# inspection camera



## janowicz (Jan 8, 2012)

Thinking of getting a 12v inspection camera .. anyone have one and have you found it to be useful ...


----------



## 480sparky (Sep 20, 2007)

They are all useful.... it's just a matter of how much you wanna spend on bells & whistles.


----------



## janowicz (Jan 8, 2012)

Ya I really like the dewalt with the removable screen ..


----------



## zwodubber (Feb 24, 2011)

I like the ridgid see snake home depot has (they have the best price too) but like someone said it depends on features you want. And remember, they keep getting better and better. Harbor freight's centech now has more features than my 2 or 3 year old milwaukee m12 and cost about a third of what the m12 cost.


http://www.homedepot.com/webapp/wcs..._mmc=shopping-_-googlebase-_-D25X-_-202810435


----------



## jza (Oct 31, 2009)

I often use my cellphone. Turn video camera and light on, start recording, stick in hole. Watch the video when you're done.


----------



## ilikepez (Mar 24, 2011)

what do you do if the cell phone gets loose? rip open the wall?


----------



## macmikeman (Jan 23, 2007)

jza said:


> I often use my cellphone. Turn video camera and light on, start recording, stick in hole. Watch the video when you're done.


Thats creative, I like that, specially if its an I-phone. Think Different.....


----------



## sarness (Sep 14, 2010)

jza said:


> I often use my cellphone. Turn video camera and light on, start recording, stick in hole. Watch the video when you're done.


Haha, that's better then taking pictures! (which is what I "was" doing)


----------



## B W E (May 1, 2011)

I tried the ryobi inspection camera from HD. It sucked. The light was horrible and you couldn't see more than a foot
Or so beyond the camera.


----------



## SteveO. (Oct 17, 2011)

jza said:


> I often use my cellphone. Turn video camera and light on, start recording, stick in hole. Watch the video when you're done.


Great idea! I was thinking of grabbing an inspection camera for fishing pots but this will work just as well and I don't have to carry another tool. Thanks!

◆ Stored entries:
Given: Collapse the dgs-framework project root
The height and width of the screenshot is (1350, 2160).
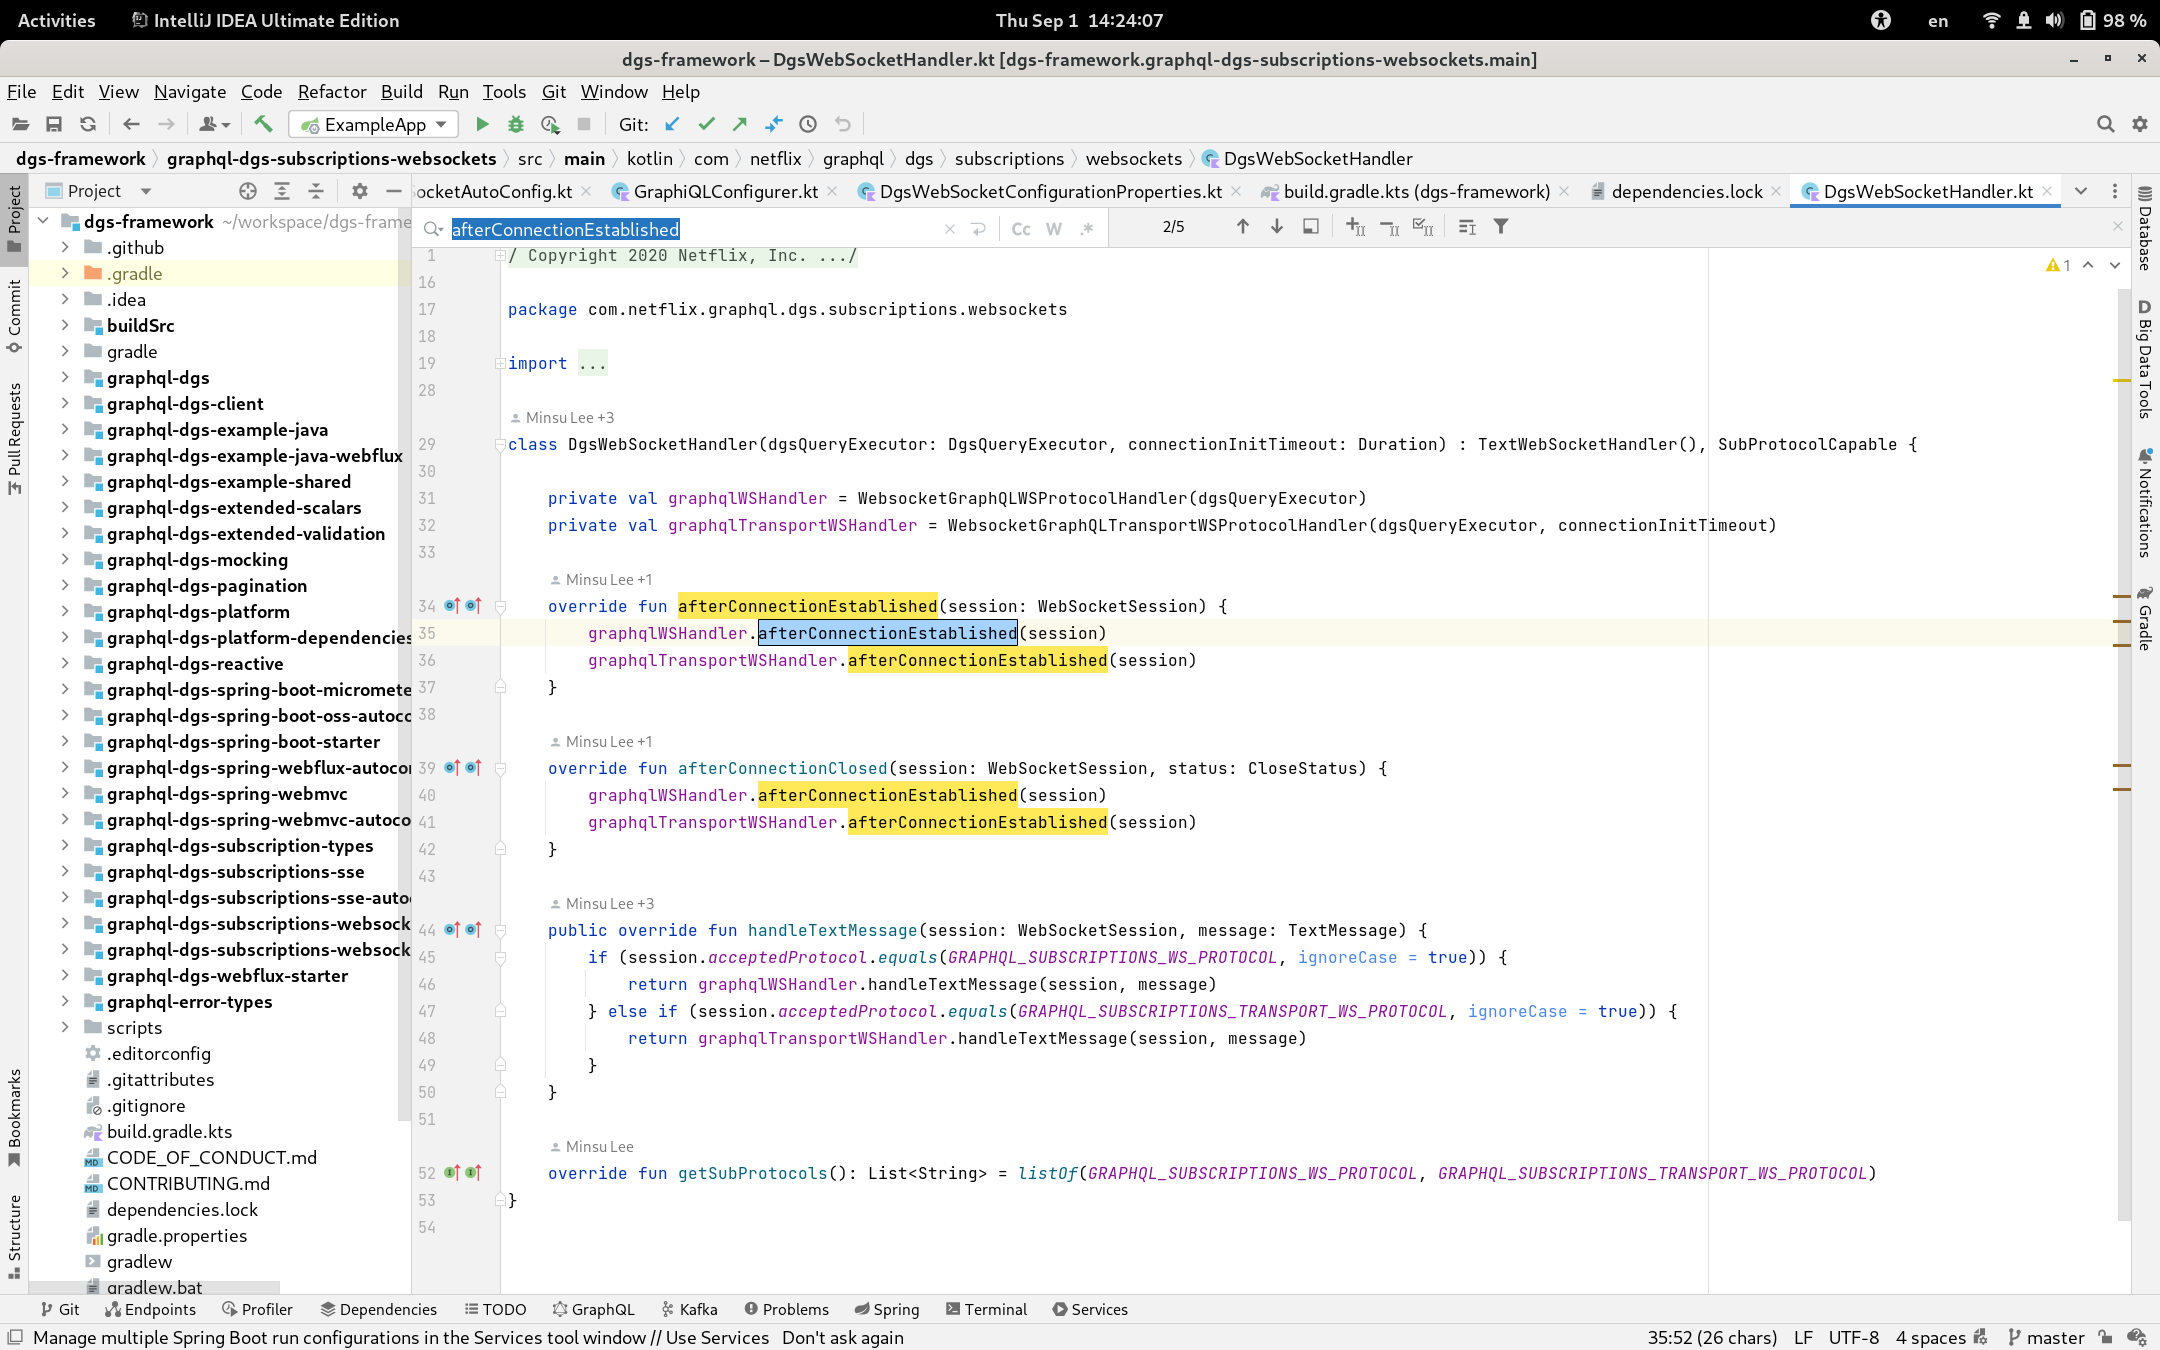Looking at the screenshot, I should point(42,221).
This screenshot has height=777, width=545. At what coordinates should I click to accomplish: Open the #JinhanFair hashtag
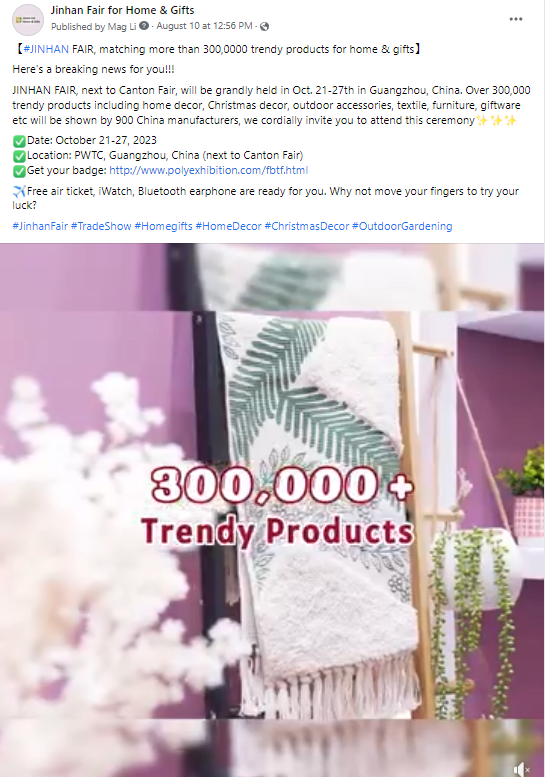[x=40, y=226]
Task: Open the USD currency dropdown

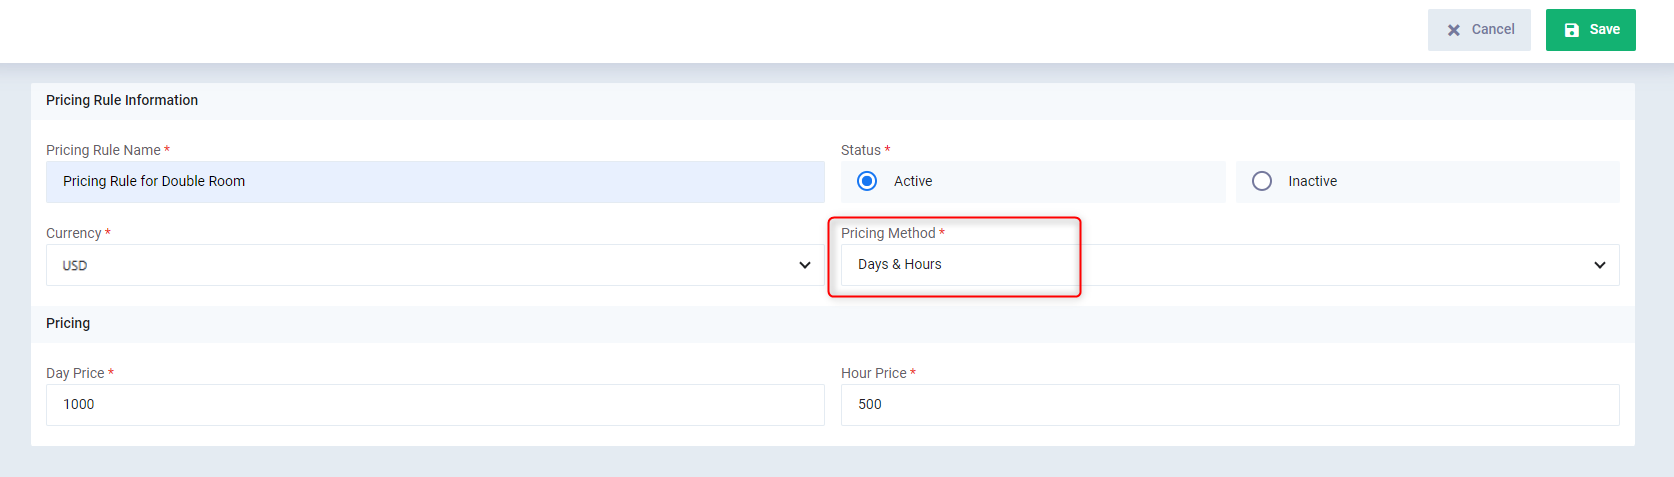Action: (435, 265)
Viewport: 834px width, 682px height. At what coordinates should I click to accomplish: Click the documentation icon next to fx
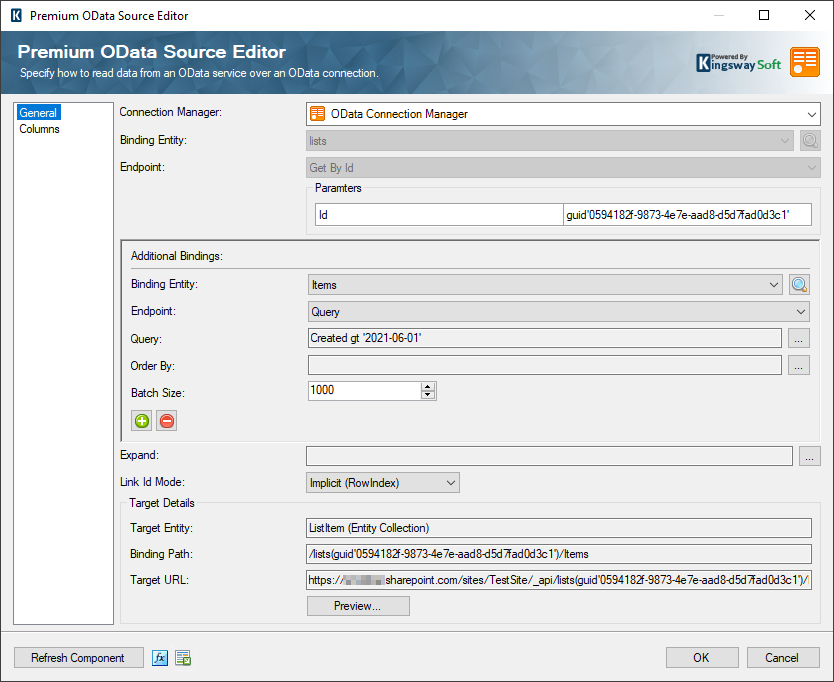click(x=183, y=657)
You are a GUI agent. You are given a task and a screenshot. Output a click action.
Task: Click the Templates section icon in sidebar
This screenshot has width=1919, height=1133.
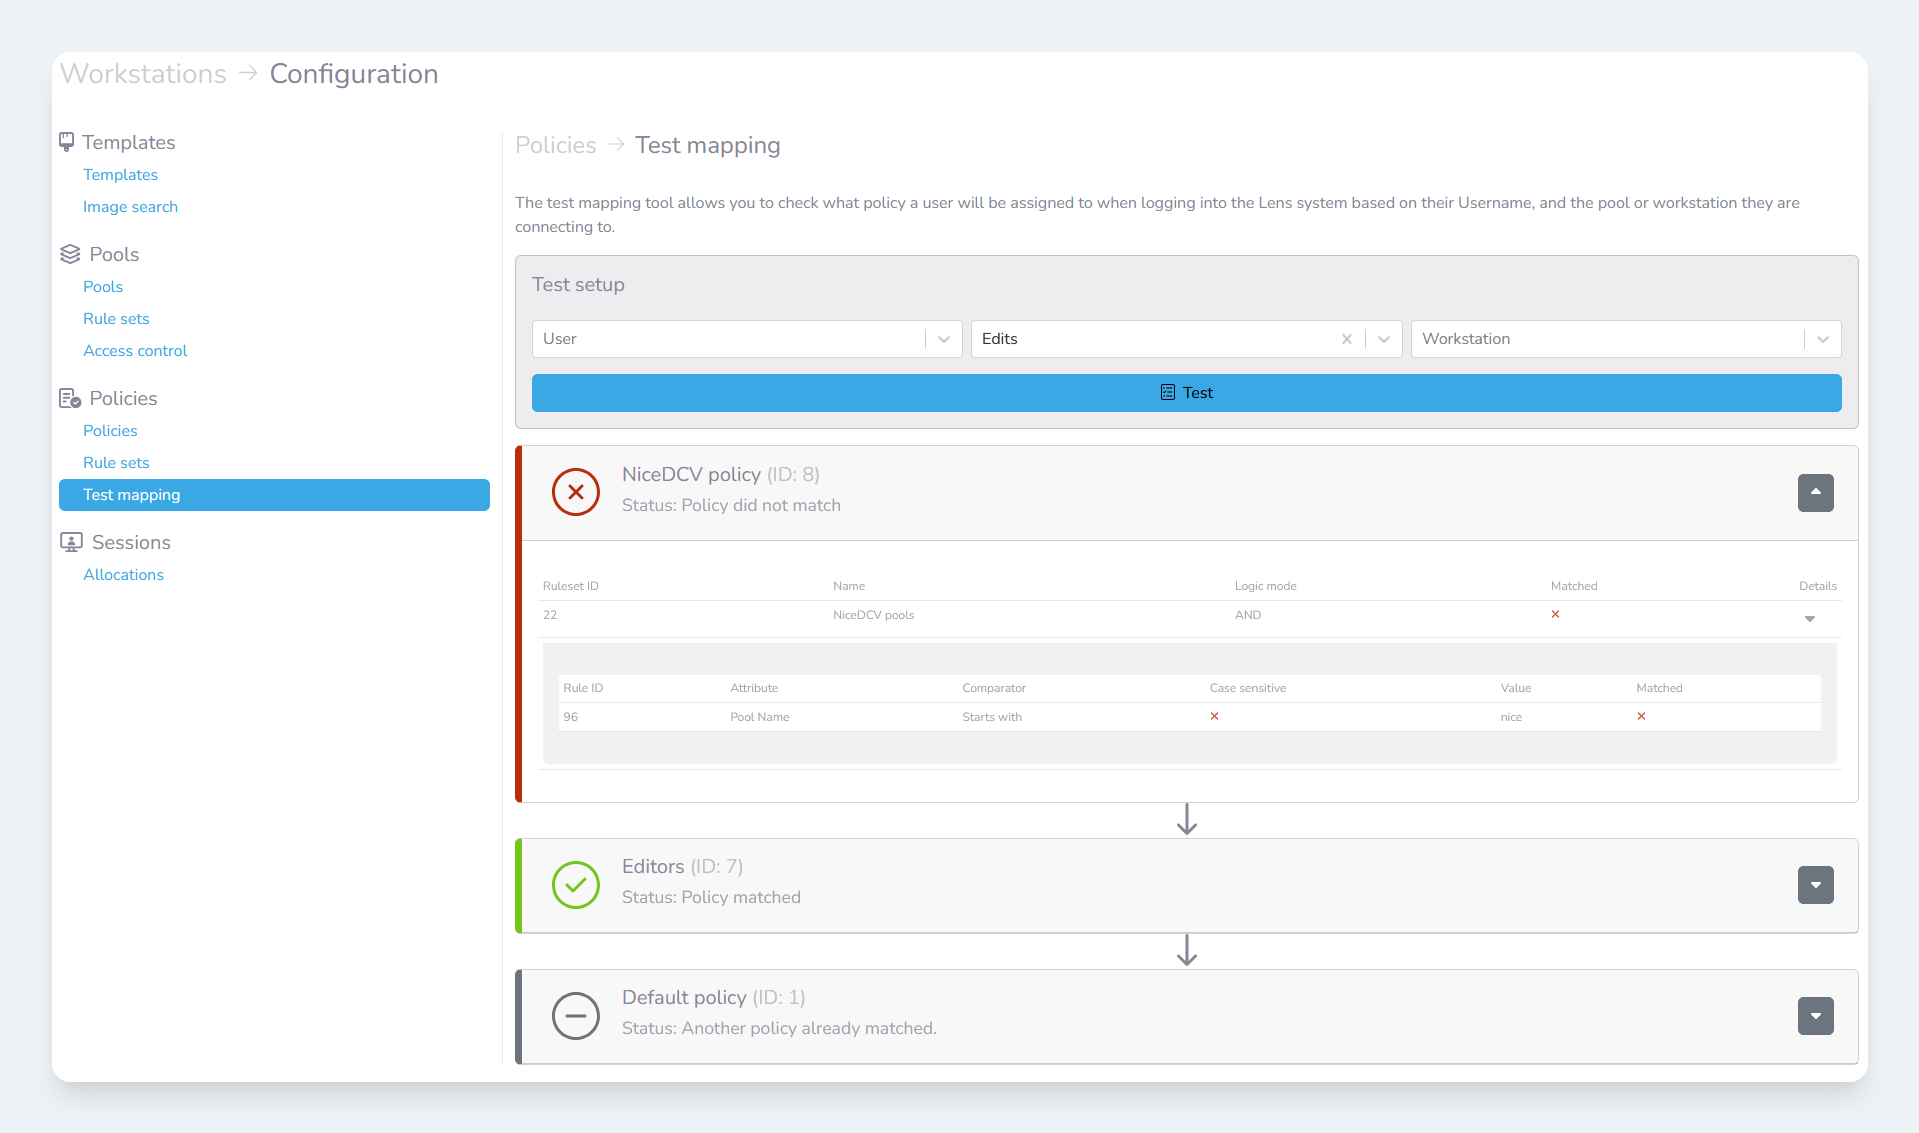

◆ Complete the following:
(1) In the inspection camera thread, what problem did one poster report with the Ryobi camera from Home Depot?
(2) Summarize the inspection camera thread in two sentences.
(3) Write the next reply in the inspection camera thread, following the last post shown.

◆ Solved problems:
(1) The light was horrible, and you couldn't see more than a foot or so beyond the camera.

(2) A poster asks whether a 12v inspection camera is useful, and replies say they all are, with mentions of the DeWalt with a removable screen and the Ridgid SeeSnake from Home Depot, while one poster found the Ryobi's light poor. Another poster suggests recording video with a cellphone's camera and light instead, an idea several others praise, though one asks what happens if the phone comes loose.

(3)
----------



## electricmanscott (Feb 11, 2010)

The phone cam is a decent idea but it's use is pretty limited. I can see more with a flashlight and mirror. With a camera you can make a small hole and scope things out before you go to far. I had a rigid see snake and used it all the time. I broke it and haven't repaired it.

I was going to buy this one over the weekend with a sale and coupon code and mail in for a free tool. I bought my son a new phone instead.

http://www.cpomilwaukee.com/milwauk...inspection-camera/miln2312-21,default,pd.html


----------



## retiredsparktech (Mar 8, 2011)

I just bought a Harbor Freight camera last week. I seems to be a pretty decent unit. I'm a little chubbier than I should be and don't fit in a few places. It's not rechargable, and it's probably a little tough on batteries. One of the first projects I'm going to use it on is my car.


----------



## jza (Oct 31, 2009)

electricmanscott said:


> The phone cam is a decent idea but it's use is pretty limited. I can see more with a flashlight and mirror.


No you can't.


----------



## electricmanscott (Feb 11, 2010)

jza said:


> No you can't.


Yes I can


----------



## AAE805 (Jun 22, 2011)

I have the Milwaukee 12v camera...its badass. It has three light settings and 3x zoom. I use it all the time. Definitely makes customers happy to not bang a bunch of holes in the wall.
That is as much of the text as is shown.